PROMPT:
Somewhere below are a line with "How do I perform: Click the" and a later line with "Screen dimensions: 1000x497". Output exactly those lines and all lines between them.

DATA SHOWN START

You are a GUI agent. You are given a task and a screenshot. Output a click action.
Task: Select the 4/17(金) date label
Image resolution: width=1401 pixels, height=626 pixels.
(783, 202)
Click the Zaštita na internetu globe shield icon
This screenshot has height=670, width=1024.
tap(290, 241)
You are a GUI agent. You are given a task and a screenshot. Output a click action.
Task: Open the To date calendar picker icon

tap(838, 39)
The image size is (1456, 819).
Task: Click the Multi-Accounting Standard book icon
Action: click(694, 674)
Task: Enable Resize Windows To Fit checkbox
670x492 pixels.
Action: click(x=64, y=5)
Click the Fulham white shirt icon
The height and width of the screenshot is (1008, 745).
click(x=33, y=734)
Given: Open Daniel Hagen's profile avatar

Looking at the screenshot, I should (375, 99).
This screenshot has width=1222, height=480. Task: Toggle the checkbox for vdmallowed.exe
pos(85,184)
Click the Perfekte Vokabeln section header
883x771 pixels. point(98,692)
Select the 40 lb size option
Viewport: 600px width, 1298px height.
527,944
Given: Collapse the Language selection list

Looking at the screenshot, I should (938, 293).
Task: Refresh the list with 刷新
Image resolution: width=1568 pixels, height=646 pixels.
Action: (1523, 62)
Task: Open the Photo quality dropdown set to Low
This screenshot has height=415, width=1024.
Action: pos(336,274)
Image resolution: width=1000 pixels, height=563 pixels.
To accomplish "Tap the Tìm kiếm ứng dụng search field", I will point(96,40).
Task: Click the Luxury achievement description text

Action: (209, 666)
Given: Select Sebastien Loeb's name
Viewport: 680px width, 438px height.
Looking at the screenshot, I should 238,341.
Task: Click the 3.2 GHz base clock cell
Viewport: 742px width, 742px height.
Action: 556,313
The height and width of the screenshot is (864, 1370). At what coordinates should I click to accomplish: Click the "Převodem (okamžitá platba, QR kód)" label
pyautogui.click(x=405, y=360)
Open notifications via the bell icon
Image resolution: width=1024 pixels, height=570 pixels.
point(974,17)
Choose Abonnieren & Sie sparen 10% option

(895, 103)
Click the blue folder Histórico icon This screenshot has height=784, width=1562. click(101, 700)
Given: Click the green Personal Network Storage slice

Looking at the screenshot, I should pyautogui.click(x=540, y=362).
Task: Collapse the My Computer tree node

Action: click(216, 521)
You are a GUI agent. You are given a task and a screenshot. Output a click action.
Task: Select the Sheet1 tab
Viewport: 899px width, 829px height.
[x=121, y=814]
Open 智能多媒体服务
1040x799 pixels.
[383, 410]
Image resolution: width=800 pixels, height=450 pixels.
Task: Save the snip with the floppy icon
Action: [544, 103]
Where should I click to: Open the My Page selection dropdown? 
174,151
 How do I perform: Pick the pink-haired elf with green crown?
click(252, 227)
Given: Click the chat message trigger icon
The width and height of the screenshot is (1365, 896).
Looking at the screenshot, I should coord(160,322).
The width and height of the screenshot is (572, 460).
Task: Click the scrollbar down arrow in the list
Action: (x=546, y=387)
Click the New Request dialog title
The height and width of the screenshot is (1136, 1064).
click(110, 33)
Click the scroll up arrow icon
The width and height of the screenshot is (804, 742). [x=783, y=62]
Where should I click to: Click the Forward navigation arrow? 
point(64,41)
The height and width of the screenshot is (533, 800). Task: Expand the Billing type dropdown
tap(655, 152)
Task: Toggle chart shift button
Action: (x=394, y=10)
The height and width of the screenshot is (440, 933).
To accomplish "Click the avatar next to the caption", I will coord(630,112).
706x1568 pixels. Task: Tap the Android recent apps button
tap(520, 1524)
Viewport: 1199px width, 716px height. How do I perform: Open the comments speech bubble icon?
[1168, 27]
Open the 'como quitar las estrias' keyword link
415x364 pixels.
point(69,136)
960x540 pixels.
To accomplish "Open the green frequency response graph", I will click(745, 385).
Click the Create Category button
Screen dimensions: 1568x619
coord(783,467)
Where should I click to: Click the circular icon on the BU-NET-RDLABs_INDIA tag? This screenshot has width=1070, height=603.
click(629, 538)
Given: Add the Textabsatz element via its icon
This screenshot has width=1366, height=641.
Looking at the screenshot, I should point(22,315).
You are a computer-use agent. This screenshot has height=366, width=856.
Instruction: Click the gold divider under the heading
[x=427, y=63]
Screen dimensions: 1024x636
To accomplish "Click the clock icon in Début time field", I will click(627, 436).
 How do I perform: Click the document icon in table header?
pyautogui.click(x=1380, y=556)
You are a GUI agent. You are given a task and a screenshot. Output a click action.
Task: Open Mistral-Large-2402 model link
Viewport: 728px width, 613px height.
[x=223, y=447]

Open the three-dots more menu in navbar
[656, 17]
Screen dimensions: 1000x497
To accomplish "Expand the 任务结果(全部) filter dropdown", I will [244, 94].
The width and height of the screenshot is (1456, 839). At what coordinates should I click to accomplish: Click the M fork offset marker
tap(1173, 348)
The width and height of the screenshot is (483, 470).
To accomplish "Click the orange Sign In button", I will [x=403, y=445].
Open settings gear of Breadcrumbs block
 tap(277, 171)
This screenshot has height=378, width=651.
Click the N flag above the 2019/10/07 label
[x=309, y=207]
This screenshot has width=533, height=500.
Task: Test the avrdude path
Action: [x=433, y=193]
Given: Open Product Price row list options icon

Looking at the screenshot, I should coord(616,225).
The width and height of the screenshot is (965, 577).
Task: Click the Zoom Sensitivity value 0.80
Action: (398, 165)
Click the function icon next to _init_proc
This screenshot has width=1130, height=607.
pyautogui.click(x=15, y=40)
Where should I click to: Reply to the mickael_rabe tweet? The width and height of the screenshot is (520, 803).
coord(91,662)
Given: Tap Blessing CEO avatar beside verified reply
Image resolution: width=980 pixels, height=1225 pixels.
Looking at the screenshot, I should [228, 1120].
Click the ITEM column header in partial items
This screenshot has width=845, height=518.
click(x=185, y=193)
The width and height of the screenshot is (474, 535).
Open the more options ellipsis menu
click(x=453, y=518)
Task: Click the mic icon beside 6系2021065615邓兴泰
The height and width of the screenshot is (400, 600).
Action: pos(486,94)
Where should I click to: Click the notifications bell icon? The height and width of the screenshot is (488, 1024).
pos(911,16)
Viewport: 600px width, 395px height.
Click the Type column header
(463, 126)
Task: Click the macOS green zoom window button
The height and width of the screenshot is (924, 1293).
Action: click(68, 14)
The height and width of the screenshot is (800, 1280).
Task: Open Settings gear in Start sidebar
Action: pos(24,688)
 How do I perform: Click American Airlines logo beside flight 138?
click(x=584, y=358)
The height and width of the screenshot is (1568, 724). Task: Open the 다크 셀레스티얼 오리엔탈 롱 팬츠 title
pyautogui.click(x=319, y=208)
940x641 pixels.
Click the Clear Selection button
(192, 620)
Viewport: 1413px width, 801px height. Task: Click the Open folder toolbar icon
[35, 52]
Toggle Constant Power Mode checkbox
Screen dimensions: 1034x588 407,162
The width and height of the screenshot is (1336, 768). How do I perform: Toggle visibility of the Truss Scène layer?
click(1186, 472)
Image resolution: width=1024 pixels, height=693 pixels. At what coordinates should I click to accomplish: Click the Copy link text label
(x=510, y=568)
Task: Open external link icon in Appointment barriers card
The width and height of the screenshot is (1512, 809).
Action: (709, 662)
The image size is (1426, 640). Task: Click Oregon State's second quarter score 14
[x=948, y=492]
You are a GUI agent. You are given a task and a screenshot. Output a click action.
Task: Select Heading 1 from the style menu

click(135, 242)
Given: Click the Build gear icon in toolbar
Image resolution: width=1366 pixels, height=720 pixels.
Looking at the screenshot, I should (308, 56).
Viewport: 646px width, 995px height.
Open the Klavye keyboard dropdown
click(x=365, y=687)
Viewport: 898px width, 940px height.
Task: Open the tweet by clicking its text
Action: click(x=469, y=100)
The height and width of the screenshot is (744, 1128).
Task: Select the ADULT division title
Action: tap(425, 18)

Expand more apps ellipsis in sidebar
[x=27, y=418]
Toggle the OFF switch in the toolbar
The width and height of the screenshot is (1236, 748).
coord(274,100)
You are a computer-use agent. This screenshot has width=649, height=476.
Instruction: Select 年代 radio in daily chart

DATA SHOWN END

RESPONSE TO THE TASK:
 How do I perform: Click the document icon in table header?
pyautogui.click(x=1380, y=556)
You are a GUI agent. You are given a task and a screenshot. Output a click action.
Task: Open Mistral-Large-2402 model link
Viewport: 728px width, 613px height.
[x=223, y=447]

Open the three-dots more menu in navbar
[656, 17]
Screen dimensions: 1000x497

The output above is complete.